- Fischer with Washington Senators
- Pitcher
- Born: November 5, 1905 Medina, New York, U.S.
- Died: December 10, 1963 (aged 58) Medina, New York, U.S.
- Batted: RightThrew: Left

MLB debut
- July 19, 1930, for the Washington Senators

Last MLB appearance
- July 14, 1937, for the Washington Senators

MLB statistics
- Win–loss record: 46–50
- Earned run average: 4.63
- Strikeouts: 376
- Stats at Baseball Reference

Teams
- Washington Senators (1930–1932); St. Louis Browns (1932); Detroit Tigers (1933–1935); Chicago White Sox (1935); Cleveland Indians (1937); Washington Senators (1937);

Career highlights and awards
- World Series champion (1935);

= Carl Fischer (baseball) =

American baseball player (1905–1963)

Charles William "Carl" Fischer (November 5, 1905 – December 10, 1963) was an American professional baseball pitcher. He played seven years in Major League Baseball between 1930 and 1937. He played for the Washington Senators (1930–1932, 1937), St.

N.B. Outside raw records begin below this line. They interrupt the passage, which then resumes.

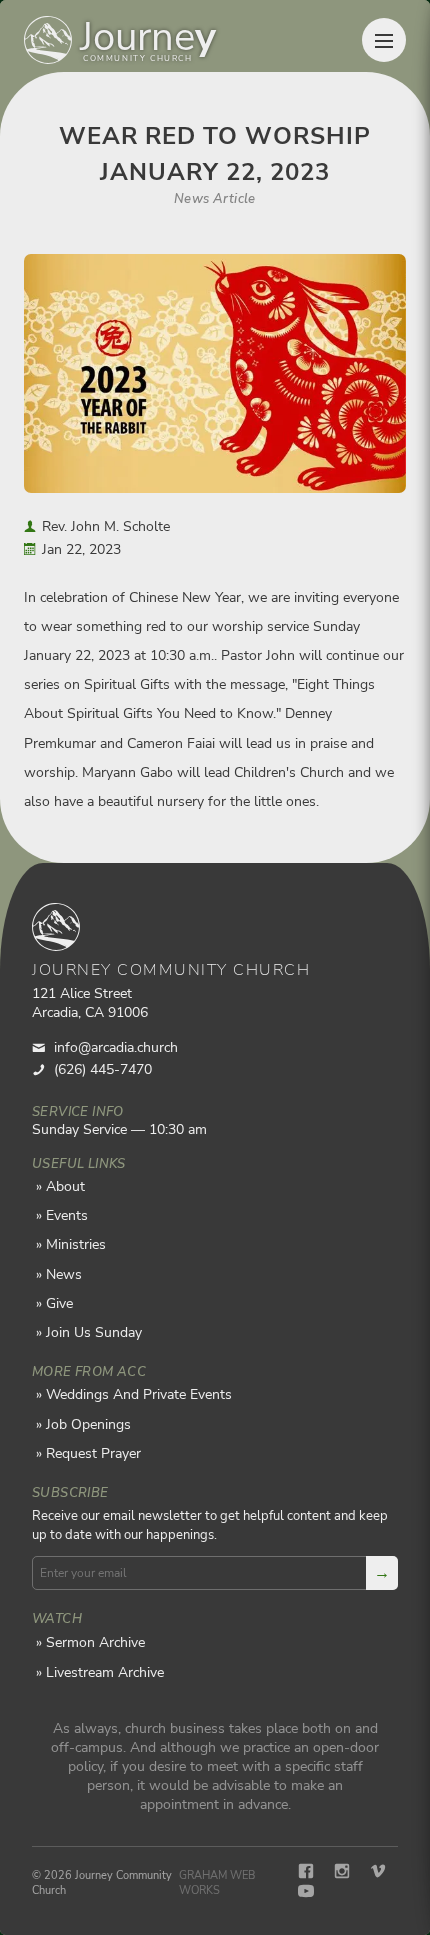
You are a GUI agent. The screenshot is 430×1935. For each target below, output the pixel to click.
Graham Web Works (217, 1883)
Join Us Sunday (94, 1332)
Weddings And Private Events (139, 1394)
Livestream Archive (105, 1672)
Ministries (76, 1244)
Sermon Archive (95, 1642)
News (64, 1274)
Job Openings (88, 1424)
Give (59, 1303)
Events (67, 1215)
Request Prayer (93, 1453)
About (65, 1186)
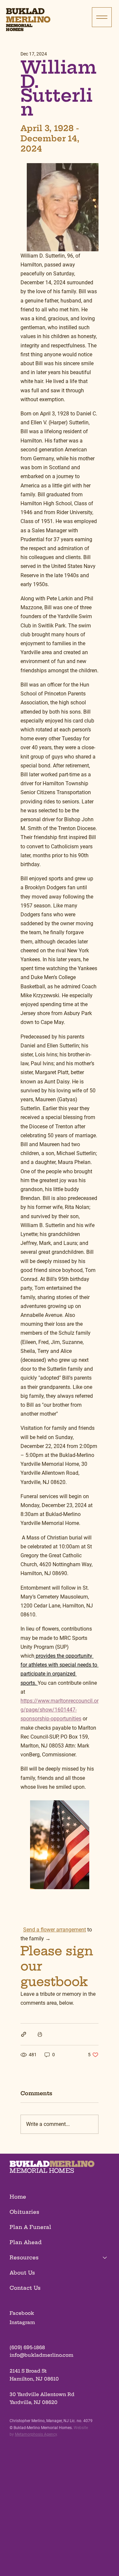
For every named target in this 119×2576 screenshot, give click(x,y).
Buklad (25, 11)
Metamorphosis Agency (36, 2434)
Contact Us (25, 2288)
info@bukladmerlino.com (41, 2355)
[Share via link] (23, 2034)
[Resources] (105, 2257)
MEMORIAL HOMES (42, 2170)
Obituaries (24, 2212)
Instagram (22, 2322)
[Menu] (102, 17)
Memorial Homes (19, 27)
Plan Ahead (26, 2242)
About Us (22, 2273)
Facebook (22, 2313)
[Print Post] (40, 2034)
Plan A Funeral (30, 2227)
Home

Louis Browns (1932), Detroit Tigers (1933–1935), Chicago White Sox (1935), and Cleveland Indians (1937).

==Early life==
Fischer was born in Medina, New York, in 1905 and attended Medina High School.

==Professional baseball==
Fischer began his career in professional baseball in 1925 at age 19 with the Cambridge Canners of the Eastern Shore League. He spent parts of six seasons in the minor leagues, including stints with the Scranton Miners, Manchester Blue Sox, and Johnstown Johnnies. He was with the Newark Bears of the International League for three years from 1928 to 1930. He compiled an 18–13 record for the Bears in 1929.

Fischer played seven years in Major League Baseball between 1930 and 1937. He played for the Chicago White Sox, Washington Senators, Cleveland Indians, Detroit Tigers and St. Louis Browns. He appeared in 191 major league games, 105 as a starter, and compiled a 46–50 record with a 4.63 ERA and 376 strikeouts in 823 innings pitched.

Although his major league career ended in 1937, Fischer continued to play professional baseball for another 10 year in the minor leagues. He played for four years in the International League for the Baltimore Orioles from 1938 to 1939 and for the Toronto Maple Leafs from 1939 to 1941. He next played five years in the Pacific Coast League for the Seattle Rainiers from 1942 to 1946 and for the Portland Beavers in 1946. He concluded his playing career in 1947 with the Pensacola Fliers of the Southeastern League. He also served as manager of the Selma Cloverleafs of the Southeastern League for a portion of the 1947 season. He then coached a Junior Canadian Legion team in Kitchener, Ontario.

==Later years==
In 1949, after retiring from baseball, Fischer purchased a newsroom and went into business in Albion, New York. He and his wife, Grace, lived in Medina, New York. Fischer died following a heart attack at his home in Medina in 1963 at age 58.